Performance Characteristics

There are a number of factors that impact Kong’s behavior with respect to performance, including:

Number of configured Routes and Services. Increasing the count of Routes and Services on the cluster will require more CPU to evaluate the request. Kong’s request router is designed to be highly performant; we have seen clusters of Kong nodes in the wild serving tens of thousands of Routes with minimal impact to latency as a result of request route evaluation.
Number of configured Consumers and Credentials. Consumer and credential data is stored in Kong’s datastore (either PostgreSQL or Cassandra, or the kong.yml file in DB-less environments). Kong caches this data in memory to reduce database load and latency during request processing. Increasing the count of Consumers and Credentials will require more memory available for Kong to hold data in cache; if there is not enough memory available to cache all requested database entities, request latency will increase as Kong will need to query the database more frequently to satisfy requests.
Number of configured Plugins. Increasing the count of Plugins on the cluster will require more CPU to iterate through plugins during request processing. Executing plugins comes with a varying cost depending on the nature of the plugin; for example, a lightweight authentication plugin like key-auth requires less resource availability than a plugin that performs complex transformations of an HTTP request or response.
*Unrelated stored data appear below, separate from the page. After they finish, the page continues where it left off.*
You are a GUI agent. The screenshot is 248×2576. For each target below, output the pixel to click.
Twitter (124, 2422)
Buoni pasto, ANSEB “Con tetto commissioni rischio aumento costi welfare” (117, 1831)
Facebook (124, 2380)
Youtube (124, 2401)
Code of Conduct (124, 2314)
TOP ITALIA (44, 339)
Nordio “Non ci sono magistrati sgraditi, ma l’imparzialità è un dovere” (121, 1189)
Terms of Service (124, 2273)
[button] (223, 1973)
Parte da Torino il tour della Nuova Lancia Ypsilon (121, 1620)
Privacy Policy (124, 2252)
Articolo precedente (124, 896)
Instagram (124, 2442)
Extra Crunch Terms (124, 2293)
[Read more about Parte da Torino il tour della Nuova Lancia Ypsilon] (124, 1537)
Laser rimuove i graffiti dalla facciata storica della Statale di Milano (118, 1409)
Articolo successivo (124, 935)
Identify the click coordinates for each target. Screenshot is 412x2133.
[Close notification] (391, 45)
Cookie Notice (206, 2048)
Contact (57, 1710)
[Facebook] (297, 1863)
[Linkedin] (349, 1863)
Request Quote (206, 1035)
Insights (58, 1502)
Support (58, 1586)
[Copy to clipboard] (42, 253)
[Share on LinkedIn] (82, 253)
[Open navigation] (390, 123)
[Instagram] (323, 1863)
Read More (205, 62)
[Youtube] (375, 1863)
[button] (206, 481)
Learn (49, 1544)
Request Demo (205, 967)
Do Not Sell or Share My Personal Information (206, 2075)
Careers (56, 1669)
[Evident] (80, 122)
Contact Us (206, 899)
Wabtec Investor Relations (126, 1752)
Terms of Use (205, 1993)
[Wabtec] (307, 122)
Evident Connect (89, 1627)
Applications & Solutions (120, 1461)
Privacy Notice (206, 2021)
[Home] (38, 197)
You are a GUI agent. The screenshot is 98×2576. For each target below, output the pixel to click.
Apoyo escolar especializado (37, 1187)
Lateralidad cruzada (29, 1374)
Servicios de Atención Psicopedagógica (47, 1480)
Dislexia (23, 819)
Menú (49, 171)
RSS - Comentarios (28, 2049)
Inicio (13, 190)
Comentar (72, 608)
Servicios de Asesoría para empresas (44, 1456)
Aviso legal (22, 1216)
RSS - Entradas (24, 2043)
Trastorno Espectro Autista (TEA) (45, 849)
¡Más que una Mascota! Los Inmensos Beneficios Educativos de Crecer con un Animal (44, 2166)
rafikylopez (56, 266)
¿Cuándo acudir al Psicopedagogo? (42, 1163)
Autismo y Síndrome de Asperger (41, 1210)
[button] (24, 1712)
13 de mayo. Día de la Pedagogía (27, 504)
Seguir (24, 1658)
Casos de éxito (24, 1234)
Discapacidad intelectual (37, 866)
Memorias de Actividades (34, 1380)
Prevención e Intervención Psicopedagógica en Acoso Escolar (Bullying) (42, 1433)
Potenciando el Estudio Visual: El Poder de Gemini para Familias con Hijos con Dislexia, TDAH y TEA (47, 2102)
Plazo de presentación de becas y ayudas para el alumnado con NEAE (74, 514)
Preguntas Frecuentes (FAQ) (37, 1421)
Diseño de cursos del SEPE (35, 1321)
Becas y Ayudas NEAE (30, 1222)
Cardinality of configured Plugins. Cardinality here refers to the number of distinct plugin types that are configured on the cluster. For example, a cluster with one each of ip-restriction, key-auth, bot-detection, rate-limiting, and http-log plugins has a higher plugin cardinality than a cluster with one thousand rate-limiting plugins applied at the route level. With each additional plugin type added to the cluster, Kong spends more time evaluating whether to execute a given plugin for a given request. Increasing the cardinality of configured plugins requires more CPU power, as the process to evaluate plugins is a CPU-constrained task.
Request and response size. Requests with large HTTP bodies, either in the request or response, will take longer to process, as Kong must buffer the request to disk before proxying it. This allows Kong to handle a large volume of simultaneous traffic without running out of memory, but the nature of buffered requests can result in increased latency.
Number of configured Workspaces. Increasing the count of Workspaces on the cluster will require more CPU to evaluate each request, and require more memory available for cache to hold Workspace configuration and metadata. The impact of increasing the number of Workspaces on the cluster is also impacted by the cardinality of configured plugins on the cluster (see above); roughly speaking, there is an exponential impact on request throughput capacity within the cluster as the cardinality of plugins and the number of Workspaces increases.